Take, for instance, the example of an undergraduate professor who showed a video in class depicting an autistic adolescent who was frustrated with his family for not returning objects to their designated area after use. The adolescent in the video mentioned that his family considers him to be the “not normal” one even though he is the only one who follows the rule of putting things back. Rather than grasping this point and implications regarding neurodiversity, the professor touched on it with commentary about how “everyone wants to feel normal.” And that’s what a room full of future disability service professionals heard.
Anecdotally, many doctors still offer ill-informed “prognoses” accompanying diagnoses of autism and other disabilities. Rather than expanding parents’ understanding of the complexities of development, communication, and well-being, many of these doctors spout the outdated statistics with the same ableist phrasing they learned in school. Instead of saying “your child may benefit from the following communication supports to express their needs,” many say things like, “your child may never learn how to speak.” To many parents who have lived separate lives from the disability community, this idea and others like it seem devastating. They then carry this idea with themselves as they participate in service planning for their child’s education.
It is a well-established fact that people are particularly susceptible to cognitive biases in times of high stress and exhaustion, which are somewhat universal in parenting young children. No wonder so many parents blame “functioning” rather than simply age and life experience when they perceive autistic adults as being “nothing like their child.”

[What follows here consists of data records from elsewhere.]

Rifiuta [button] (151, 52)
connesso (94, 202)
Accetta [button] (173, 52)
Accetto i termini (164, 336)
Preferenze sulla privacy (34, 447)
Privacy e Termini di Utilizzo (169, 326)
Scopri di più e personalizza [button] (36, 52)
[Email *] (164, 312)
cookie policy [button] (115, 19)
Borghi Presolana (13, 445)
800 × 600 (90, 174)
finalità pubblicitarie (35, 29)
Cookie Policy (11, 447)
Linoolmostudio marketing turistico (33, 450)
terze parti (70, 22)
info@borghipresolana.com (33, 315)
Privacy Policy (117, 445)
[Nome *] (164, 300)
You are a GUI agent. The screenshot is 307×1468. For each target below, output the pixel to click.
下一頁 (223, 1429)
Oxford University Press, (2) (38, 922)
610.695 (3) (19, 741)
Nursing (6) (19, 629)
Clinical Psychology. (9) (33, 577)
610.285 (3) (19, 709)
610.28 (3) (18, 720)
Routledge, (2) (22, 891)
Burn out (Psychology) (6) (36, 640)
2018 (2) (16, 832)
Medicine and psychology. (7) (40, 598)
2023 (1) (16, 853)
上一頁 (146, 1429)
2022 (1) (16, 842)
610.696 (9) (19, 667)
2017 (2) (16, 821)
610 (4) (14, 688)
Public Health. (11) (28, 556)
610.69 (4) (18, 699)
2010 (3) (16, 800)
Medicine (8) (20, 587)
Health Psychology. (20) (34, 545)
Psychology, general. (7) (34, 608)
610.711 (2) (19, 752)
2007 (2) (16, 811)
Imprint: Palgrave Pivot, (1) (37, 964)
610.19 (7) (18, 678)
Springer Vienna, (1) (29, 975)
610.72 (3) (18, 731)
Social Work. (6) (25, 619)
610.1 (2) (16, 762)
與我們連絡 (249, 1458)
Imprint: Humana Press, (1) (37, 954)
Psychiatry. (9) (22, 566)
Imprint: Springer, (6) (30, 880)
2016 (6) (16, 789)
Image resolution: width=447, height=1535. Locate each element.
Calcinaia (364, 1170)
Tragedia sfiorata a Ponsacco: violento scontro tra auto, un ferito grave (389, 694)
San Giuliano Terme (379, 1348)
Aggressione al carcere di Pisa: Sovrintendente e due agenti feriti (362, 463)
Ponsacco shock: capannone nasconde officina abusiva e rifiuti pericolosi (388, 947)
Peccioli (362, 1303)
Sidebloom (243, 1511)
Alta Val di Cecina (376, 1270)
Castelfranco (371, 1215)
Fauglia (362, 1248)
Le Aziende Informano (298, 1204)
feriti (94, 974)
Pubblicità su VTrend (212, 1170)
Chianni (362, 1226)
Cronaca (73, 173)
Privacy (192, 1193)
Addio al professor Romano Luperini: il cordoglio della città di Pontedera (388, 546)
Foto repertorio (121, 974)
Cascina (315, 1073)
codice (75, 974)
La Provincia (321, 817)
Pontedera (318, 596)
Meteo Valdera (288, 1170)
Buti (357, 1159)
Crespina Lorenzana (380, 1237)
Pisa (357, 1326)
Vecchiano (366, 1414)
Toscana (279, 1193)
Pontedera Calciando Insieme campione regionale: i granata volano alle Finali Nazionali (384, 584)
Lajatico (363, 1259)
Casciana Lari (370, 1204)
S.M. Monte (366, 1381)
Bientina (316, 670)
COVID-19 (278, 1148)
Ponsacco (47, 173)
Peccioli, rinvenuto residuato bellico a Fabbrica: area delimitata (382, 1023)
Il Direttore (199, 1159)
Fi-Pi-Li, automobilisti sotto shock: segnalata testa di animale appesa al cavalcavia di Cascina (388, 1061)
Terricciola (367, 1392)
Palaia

None of this information aims to discount a parent’s right to advocate for their child’s education and future. Rather, we do parents a considerable disservice by limiting their access to information about disability rights and neurodiversity simply because they do not initially show an interest in it. They don’t know to be interested yet. Their cognitive biases are blocking them. Stigma is blocking them. Misinformation is blocking them. Professionals need to do better. Tasked with a large body of knowledge and a duty of beneficence, professionals must learn about the disability community, communication, and disability rights and pass that information along to parents. To follow through with a treatment approach or goal that is criticized by the disability community without giving parents access to nuanced information about these criticisms is unethical. Honoring only parental consent when an intervention is clearly upsetting to a child fails to take into account the child’s blatant lack of consent – it is unethical.
Professionals can use the dynamic of the professional-parent relationship to their advantage in providing beneficial services to children and their families. Parents can be educated about communication, support needs, accessibility, and more. They can be armed with terminology and resources to educate others in a child’s life. Most loving parents are not explicitly opposed to goals that involve their children growing up happy and self-assured. They know what that can look like in their own life. We owe it to them and to their children to show them how communication, consent, and self-determination can look for people with disabilities and how these things can be supported. Doing so is more difficult than relying on old methods and ideologies. And it’s essential. Without informed intention, how can we do no harm?